Polpress: Una zona marítima en el océano Atlántico Norte, ubicada entre Florida, Puerto Rico y las Bermudas, adquirió un estatus legendario a mediados del siglo XX después de la publicación de artículos que relataban la misteriosa desaparición de barcos y aviones en esa área.

Según informa EuroNews, uno de los incidentes más famosos ocurrió en 1945, cuando un grupo de cinco bombarderos de la Marina de los Estados Unidos desapareció durante una misión de entrenamiento en esa zona.
Después de eso, durante décadas, se atribuyó la desaparición de cada barco y el accidente de cada avión en esta área a fuerzas destructivas como el Triángulo de las Bermudas.
Hasta que en 1975, un escritor estadounidense llamado Larry Kusche publicó un libro en el que explicaba que los informes relacionados con el Triángulo de las Bermudas eran inexactos, exagerados o no estaban respaldados por pruebas. También escribió que la cantidad de incidentes marítimos ocurridos en esta área del océano Atlántico no era significativamente mayor que en otras partes del océano.
Sin embargo, la especulación sobre causas naturales y sobrenaturales para explicar los incidentes en esta área continuó durante muchos años. Algunos argumentaron que se trataba de una referencia a la Atlántida y culparon a las fuerzas remanentes de esta isla legendaria por los incidentes, mientras que otros afirmaron que en este triángulo había algún tipo de fenómeno espacio-temporal que transportaba objetos a un mundo paralelo.
Una de las explicaciones naturales más extrañas sobre esta área fue que las burbujas de metano liberadas desde el lecho marino volcaban los barcos. Sin embargo, durante los estudios realizados por la Agencia Geológica de los Estados Unidos, no se encontraron pruebas significativas de emisiones de metano en esta área en los últimos 15,000 años.
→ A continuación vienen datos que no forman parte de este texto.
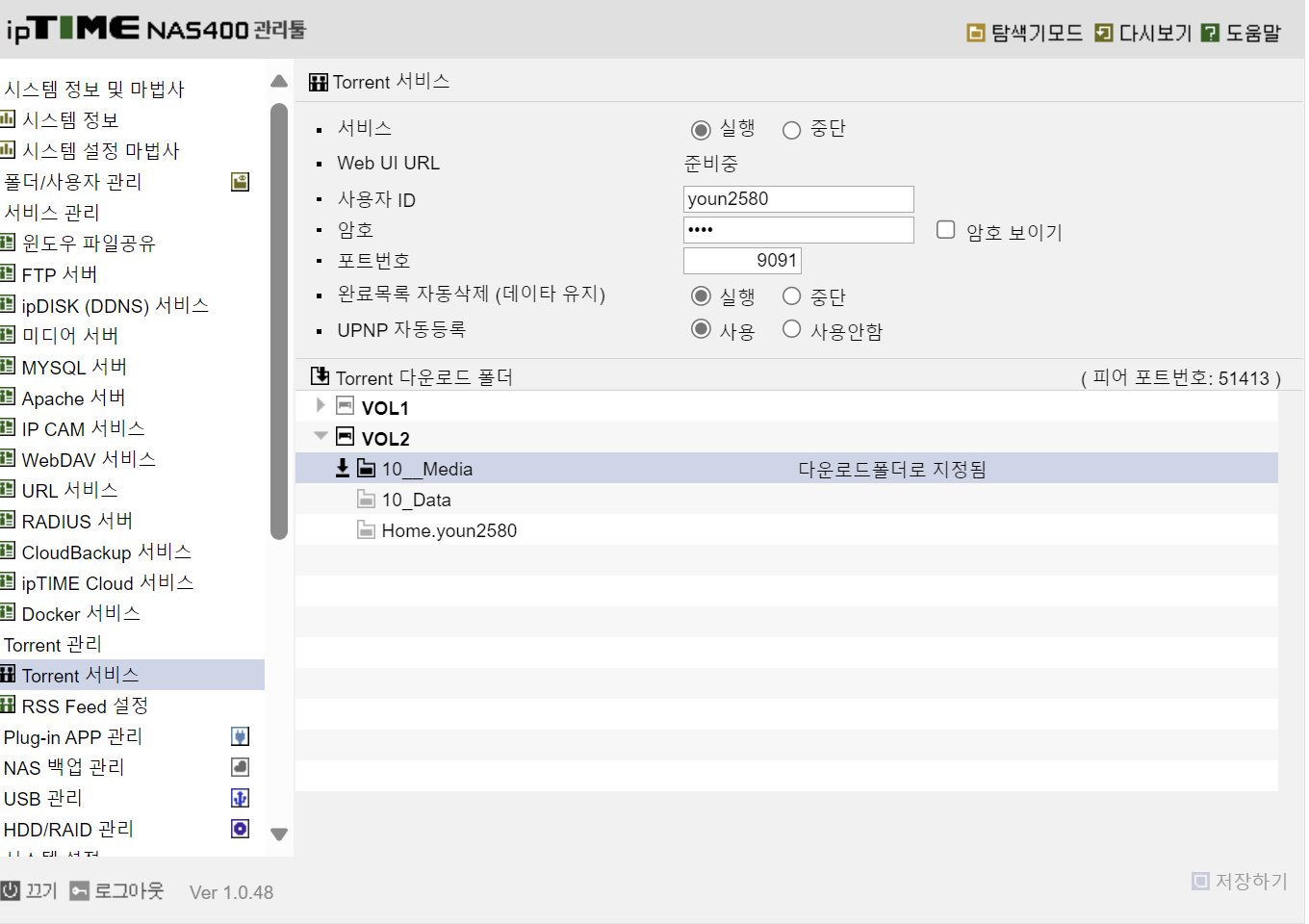Select 중단 radio for 서비스
This screenshot has width=1309, height=924.
click(791, 130)
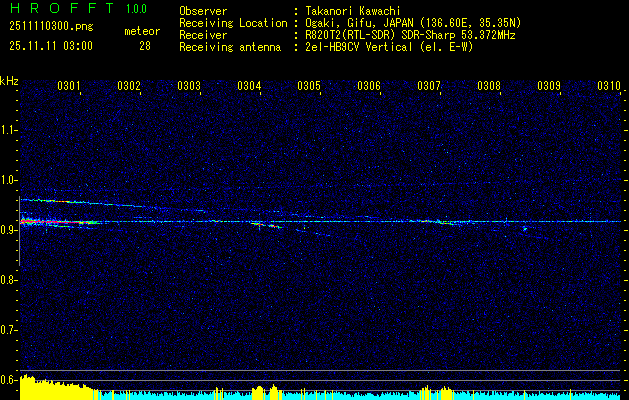Click the meteor count value 28
Screen dimensions: 629x400
coord(145,46)
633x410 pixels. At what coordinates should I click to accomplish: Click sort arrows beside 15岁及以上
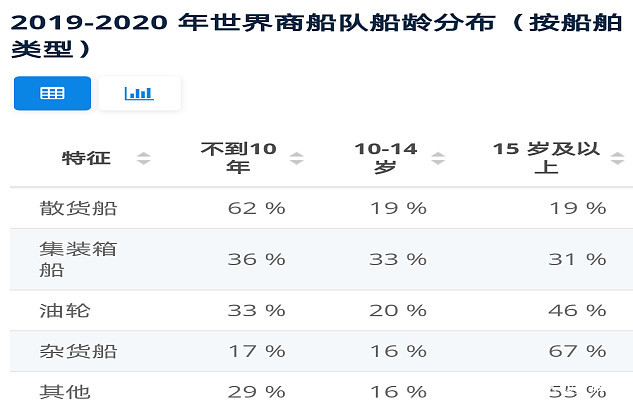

Parece que una de las razones de la caída de aviones y el vuelco de barcos en el pasado en esta área fue la ocurrencia de numerosas tormentas, especialmente en un momento en que los pilotos y capitanes no tenían herramientas precisas para predecir el mal tiempo.
Los resultados de un nuevo estudio también mostraron que las tormentas convergentes en esta área pueden generar olas de hasta 30 metros de altura, lo que podría hundir incluso grandes embarcaciones. Las simulaciones de laboratorio también confirmaron que dichas olas tienen el potencial de hundir barcos, pero no hay evidencia de que realmente ocurran en el Triángulo de las Bermudas.
Algunos argumentan que las anomalías magnéticas hicieron que en el pasado los marineros y pilotos que se movían con brújula se desviaran de su rumbo. Aunque hasta ahora no se han identificado tales anomalías, se cree que a principios del siglo XX, el norte geográfico y el norte magnético se alinearon en el Triángulo de las Bermudas, lo que podría haber provocado errores de navegación.
La Guardia Costera de los Estados Unidos tampoco ha identificado ningún peligro particular en el Triángulo de las Bermudas. Además, un estudio realizado en 2013 que enumeraba las aguas más peligrosas para la navegación no incluyó esta área en su lista.
Las estadísticas también muestran que, a pesar del alto volumen de tráfico aéreo y marítimo, así como las tormentas frecuentes, no se han reportado una cantidad inusual de accidentes o averías en el Triángulo de las Bermudas.
Quizás la razón real por la que esta área ha llamado la atención sea que naturalmente las personas se sienten atraídas por los misterios y, por lo tanto, los informes de desapariciones han captado mucha atención.
El poder de estas creencias misteriosas se ha reducido en los últimos años, quizás porque la tecnología moderna nos permite rastrear el tráfico aéreo y marítimo con mayor precisión.